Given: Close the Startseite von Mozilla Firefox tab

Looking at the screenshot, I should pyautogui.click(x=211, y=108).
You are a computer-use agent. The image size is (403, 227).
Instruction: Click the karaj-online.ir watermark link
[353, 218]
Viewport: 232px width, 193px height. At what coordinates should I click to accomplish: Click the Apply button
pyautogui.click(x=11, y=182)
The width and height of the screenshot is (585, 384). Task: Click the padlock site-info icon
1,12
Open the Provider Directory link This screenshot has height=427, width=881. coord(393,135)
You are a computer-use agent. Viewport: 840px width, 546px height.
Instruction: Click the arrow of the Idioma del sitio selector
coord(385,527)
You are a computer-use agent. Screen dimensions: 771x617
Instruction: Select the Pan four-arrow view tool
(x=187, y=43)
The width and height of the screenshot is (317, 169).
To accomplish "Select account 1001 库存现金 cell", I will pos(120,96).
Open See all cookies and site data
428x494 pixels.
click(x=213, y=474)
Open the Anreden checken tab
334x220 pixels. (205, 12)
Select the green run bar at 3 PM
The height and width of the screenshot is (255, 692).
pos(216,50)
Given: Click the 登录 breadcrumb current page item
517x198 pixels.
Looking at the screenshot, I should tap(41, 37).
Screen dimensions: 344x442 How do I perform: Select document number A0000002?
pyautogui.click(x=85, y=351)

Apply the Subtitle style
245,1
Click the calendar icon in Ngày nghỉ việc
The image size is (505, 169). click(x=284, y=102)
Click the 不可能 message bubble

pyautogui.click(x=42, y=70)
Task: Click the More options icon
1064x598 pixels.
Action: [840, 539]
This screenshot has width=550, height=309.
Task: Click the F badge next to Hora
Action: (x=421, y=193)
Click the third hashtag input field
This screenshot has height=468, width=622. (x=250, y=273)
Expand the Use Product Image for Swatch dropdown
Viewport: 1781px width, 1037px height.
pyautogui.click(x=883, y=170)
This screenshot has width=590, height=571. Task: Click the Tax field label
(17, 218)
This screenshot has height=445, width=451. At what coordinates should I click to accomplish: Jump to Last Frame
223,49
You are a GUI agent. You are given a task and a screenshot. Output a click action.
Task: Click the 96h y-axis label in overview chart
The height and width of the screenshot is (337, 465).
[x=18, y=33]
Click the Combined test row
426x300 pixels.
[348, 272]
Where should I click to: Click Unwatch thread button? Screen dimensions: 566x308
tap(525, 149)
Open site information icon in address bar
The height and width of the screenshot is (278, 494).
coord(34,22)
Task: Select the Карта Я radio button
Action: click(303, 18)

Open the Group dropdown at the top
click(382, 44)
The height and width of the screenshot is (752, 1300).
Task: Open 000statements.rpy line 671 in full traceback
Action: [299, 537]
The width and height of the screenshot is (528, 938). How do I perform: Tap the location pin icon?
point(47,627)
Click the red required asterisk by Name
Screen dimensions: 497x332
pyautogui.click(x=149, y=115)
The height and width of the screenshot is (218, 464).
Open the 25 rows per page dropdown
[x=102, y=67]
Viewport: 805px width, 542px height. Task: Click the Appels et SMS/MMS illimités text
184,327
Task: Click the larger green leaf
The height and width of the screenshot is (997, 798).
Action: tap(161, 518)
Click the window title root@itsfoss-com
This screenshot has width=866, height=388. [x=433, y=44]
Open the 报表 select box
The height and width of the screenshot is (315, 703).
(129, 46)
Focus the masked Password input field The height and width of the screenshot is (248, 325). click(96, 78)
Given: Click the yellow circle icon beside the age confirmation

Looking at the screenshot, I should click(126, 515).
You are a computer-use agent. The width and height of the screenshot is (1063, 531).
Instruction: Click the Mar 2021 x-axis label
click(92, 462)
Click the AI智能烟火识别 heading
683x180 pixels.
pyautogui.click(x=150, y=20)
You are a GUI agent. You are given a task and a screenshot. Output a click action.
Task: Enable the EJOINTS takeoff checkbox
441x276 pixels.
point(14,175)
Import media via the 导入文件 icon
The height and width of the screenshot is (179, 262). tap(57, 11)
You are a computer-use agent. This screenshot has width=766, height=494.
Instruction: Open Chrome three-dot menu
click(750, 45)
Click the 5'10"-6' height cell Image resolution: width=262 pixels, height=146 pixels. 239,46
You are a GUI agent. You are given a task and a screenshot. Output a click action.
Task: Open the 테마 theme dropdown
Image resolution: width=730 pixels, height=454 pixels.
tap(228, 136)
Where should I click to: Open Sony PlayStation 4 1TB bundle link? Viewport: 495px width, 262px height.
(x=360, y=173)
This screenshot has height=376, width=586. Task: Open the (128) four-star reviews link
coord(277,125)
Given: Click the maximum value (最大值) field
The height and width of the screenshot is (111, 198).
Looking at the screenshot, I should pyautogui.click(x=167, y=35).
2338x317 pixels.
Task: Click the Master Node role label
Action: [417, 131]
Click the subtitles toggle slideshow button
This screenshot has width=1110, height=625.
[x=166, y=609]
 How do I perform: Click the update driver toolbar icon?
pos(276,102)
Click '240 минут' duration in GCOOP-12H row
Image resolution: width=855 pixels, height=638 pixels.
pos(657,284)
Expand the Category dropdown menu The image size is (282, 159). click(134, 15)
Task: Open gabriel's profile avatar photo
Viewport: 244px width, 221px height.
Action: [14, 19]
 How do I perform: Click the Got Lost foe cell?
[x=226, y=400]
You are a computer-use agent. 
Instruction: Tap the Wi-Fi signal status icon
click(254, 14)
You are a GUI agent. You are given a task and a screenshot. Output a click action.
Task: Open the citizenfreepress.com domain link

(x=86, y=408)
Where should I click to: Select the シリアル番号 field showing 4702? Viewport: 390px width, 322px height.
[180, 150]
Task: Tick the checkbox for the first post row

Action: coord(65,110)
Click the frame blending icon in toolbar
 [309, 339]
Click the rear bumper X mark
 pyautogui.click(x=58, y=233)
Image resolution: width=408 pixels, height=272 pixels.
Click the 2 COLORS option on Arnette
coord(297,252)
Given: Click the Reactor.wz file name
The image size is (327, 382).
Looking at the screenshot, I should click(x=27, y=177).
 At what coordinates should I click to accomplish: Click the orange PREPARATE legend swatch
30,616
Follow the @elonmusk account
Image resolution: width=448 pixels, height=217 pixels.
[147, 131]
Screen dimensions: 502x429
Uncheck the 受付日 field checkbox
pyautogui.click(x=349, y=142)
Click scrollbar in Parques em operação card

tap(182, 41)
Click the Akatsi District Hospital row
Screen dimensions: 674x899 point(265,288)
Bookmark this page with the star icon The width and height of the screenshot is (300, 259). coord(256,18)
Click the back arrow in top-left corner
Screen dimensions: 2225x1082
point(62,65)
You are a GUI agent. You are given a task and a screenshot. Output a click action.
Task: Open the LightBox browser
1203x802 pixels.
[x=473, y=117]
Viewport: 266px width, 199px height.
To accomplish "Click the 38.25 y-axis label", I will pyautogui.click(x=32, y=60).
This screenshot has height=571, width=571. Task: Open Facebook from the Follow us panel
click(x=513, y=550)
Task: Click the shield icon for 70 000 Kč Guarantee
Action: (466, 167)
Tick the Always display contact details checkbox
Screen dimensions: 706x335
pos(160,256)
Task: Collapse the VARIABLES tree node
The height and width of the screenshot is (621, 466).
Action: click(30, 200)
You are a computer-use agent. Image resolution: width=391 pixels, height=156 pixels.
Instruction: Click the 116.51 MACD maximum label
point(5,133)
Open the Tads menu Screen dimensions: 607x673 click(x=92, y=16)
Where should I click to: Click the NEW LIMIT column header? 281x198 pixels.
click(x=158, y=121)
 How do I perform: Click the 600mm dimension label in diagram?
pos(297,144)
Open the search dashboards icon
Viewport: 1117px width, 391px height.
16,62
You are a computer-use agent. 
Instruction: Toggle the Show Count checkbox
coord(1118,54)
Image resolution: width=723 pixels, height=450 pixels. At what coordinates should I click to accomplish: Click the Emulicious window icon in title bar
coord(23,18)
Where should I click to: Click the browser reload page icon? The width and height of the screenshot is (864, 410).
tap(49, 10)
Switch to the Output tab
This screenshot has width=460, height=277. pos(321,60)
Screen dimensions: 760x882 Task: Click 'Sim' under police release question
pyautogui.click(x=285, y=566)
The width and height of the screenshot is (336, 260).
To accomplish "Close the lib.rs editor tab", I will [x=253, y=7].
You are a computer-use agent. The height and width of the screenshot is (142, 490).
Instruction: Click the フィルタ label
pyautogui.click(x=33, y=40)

◆ Assignment
Please copy each line of the entries in which the word "computer" shows up.

◆ The answer
You are a computer-use agent. The image size is (403, 227).
You are a computer-use agent. Viewport: 840px width, 546px height.
You are a computer-use agent. Screen dimensions: 771x617
You are a computer-use agent. The width and height of the screenshot is (1063, 531).
You are a computer-use agent. This screenshot has width=766, height=494.
You are a computer-use agent. 
You are a computer-use agent. Image resolution: width=391 pixels, height=156 pixels.
You are a computer-use agent. 
You are a computer-use agent. The height and width of the screenshot is (142, 490).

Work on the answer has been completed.